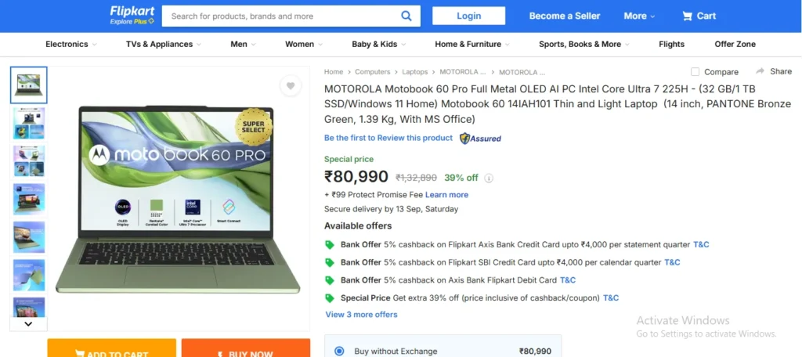Image resolution: width=802 pixels, height=357 pixels.
Task: Open the Home & Furniture dropdown
Action: pyautogui.click(x=472, y=45)
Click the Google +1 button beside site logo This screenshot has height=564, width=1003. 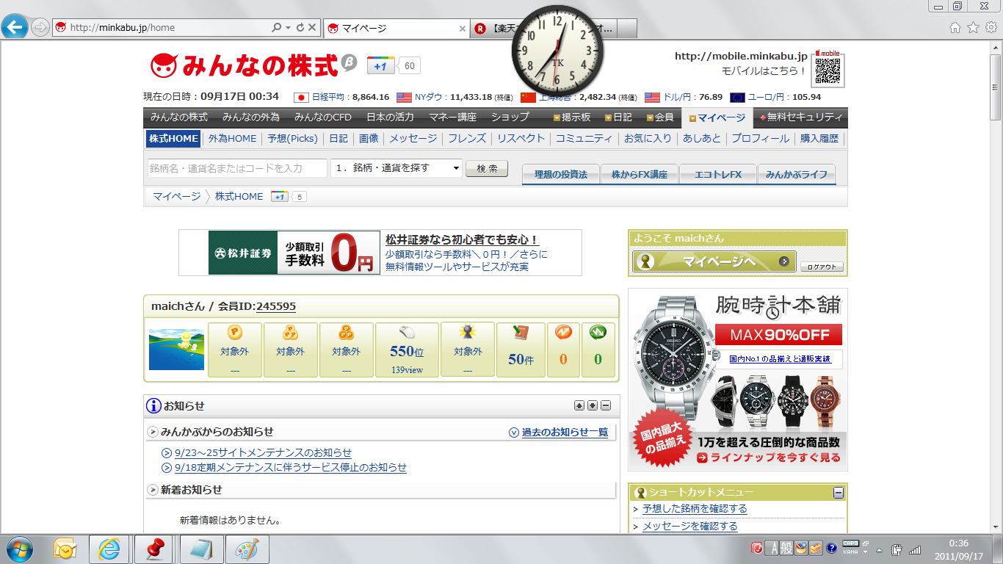(x=380, y=66)
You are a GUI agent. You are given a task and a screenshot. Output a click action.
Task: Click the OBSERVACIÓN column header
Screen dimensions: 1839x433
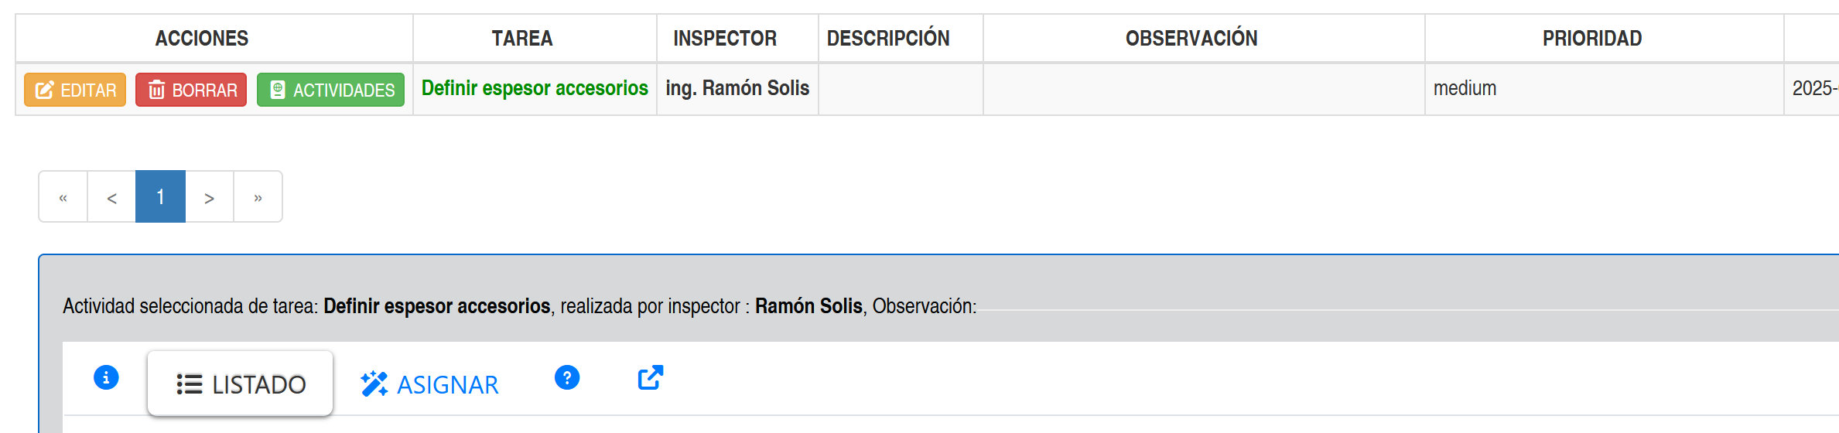(x=1191, y=38)
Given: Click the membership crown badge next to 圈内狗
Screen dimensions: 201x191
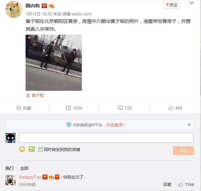Looking at the screenshot, I should 52,6.
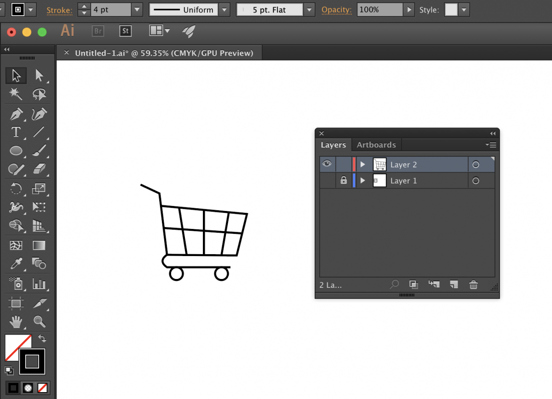Hide Layer 2 using eye icon
This screenshot has width=552, height=399.
(x=327, y=164)
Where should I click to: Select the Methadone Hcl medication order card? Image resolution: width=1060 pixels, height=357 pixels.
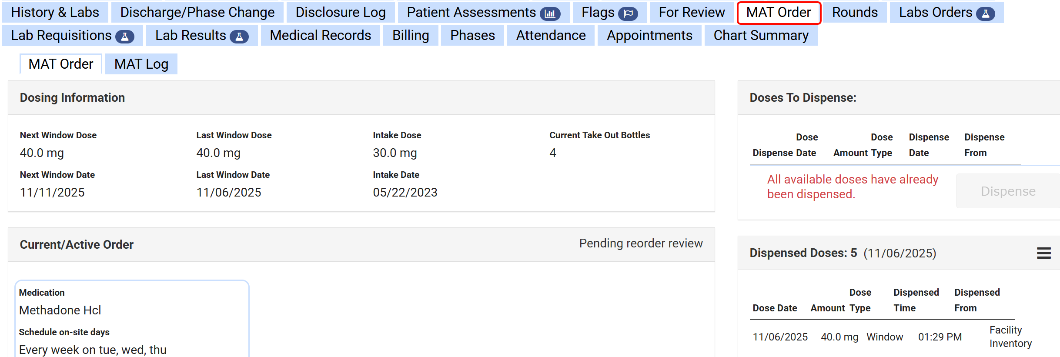(132, 318)
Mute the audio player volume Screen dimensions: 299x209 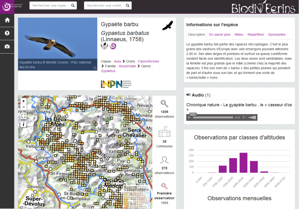click(x=244, y=117)
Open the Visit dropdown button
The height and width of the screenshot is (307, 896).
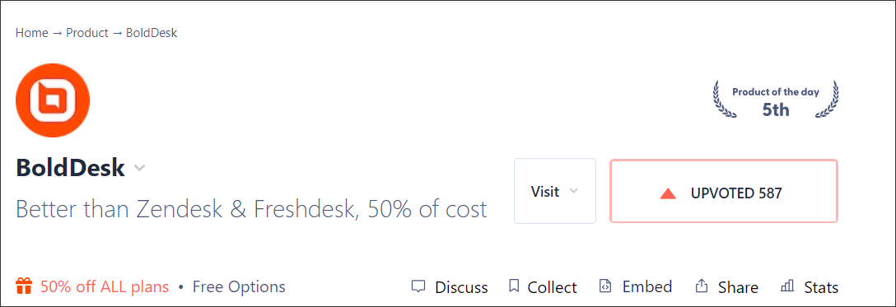[x=555, y=191]
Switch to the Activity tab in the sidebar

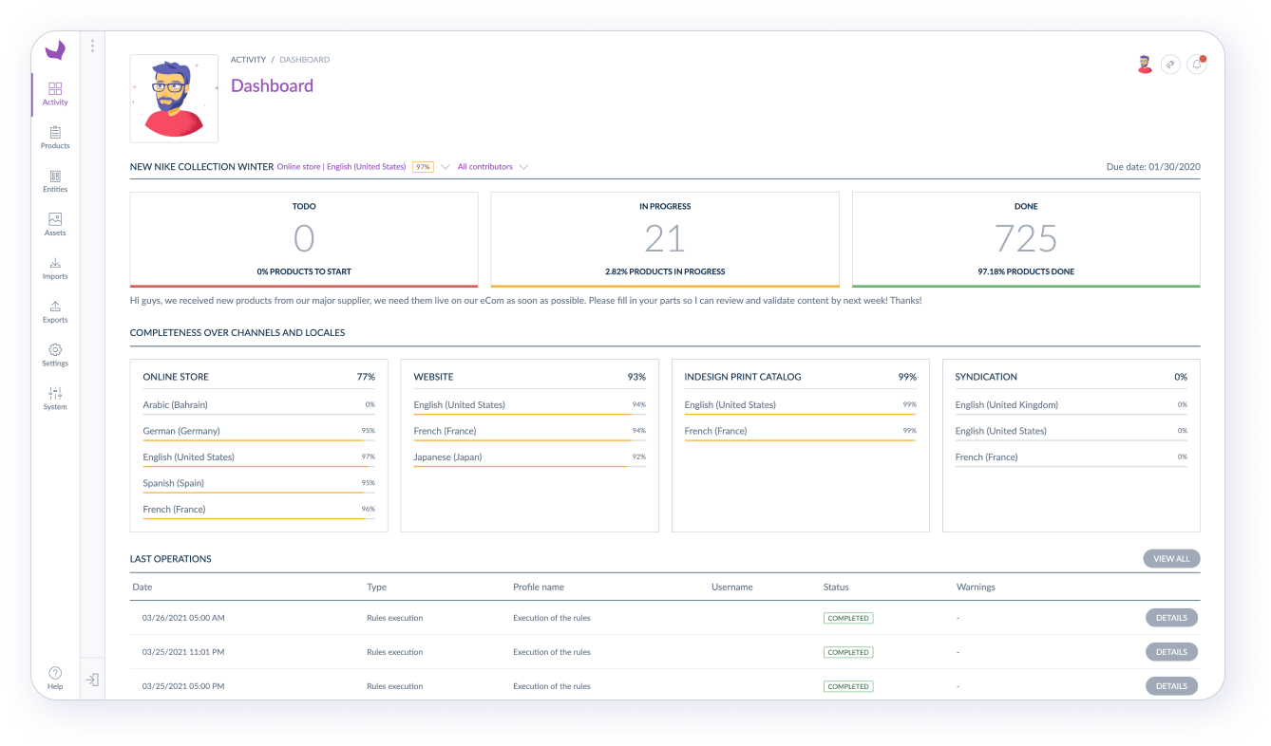(54, 95)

--------------------------------

» **Directions for this task**:
Write out exactly the lines from the one that contains "The height and" through the last line of the data above, both included. Leave every picture out.

» **Written response**:
The height and width of the screenshot is (307, 896).
[x=555, y=191]
Switch to the Activity tab in the sidebar

(54, 95)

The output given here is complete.